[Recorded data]
****************

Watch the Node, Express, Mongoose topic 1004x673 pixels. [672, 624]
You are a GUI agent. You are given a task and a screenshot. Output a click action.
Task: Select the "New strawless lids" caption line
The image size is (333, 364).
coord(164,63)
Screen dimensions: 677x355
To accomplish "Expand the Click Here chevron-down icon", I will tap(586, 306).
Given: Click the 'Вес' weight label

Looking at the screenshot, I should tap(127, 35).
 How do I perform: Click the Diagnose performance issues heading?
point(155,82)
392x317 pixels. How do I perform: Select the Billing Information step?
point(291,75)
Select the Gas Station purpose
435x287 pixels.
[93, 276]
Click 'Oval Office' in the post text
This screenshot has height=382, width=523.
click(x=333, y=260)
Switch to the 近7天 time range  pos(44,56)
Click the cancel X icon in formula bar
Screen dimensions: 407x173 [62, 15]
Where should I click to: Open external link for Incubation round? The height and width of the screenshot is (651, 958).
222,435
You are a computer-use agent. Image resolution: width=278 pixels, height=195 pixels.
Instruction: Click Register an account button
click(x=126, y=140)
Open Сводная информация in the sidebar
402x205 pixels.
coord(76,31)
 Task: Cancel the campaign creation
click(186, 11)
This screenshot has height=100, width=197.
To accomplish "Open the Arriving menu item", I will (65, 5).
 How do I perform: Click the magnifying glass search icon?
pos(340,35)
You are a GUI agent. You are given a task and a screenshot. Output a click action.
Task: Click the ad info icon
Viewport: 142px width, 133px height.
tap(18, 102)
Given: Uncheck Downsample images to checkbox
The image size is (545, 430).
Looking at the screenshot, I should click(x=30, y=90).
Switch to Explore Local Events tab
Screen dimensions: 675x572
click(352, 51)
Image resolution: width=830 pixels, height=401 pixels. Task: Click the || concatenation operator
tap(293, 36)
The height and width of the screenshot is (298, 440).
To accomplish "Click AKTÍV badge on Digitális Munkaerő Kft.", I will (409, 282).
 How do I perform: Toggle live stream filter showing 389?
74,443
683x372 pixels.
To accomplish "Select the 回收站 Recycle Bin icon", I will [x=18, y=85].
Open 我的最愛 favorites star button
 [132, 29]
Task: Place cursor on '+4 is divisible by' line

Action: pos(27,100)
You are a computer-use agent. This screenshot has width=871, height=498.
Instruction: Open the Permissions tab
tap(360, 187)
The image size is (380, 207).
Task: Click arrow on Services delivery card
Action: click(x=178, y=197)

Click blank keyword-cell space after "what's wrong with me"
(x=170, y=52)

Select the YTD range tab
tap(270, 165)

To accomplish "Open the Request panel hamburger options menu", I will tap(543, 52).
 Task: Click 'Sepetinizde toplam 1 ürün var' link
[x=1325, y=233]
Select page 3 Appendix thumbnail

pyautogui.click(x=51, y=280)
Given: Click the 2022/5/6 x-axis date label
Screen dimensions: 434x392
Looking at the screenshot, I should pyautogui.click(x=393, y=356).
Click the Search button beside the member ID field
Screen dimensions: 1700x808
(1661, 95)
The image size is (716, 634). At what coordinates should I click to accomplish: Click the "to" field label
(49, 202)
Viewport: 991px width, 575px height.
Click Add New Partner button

****************

How to complete this task
Only the lines from the first line of the records through the line with "Screen dimensions: 677x355" should be reproduced, exactly and with nothing added.

Response to this task
Watch the Node, Express, Mongoose topic 1004x673 pixels. [672, 624]
You are a GUI agent. You are given a task and a screenshot. Output a click action.
Task: Select the "New strawless lids" caption line
The image size is (333, 364).
coord(164,63)
Screen dimensions: 677x355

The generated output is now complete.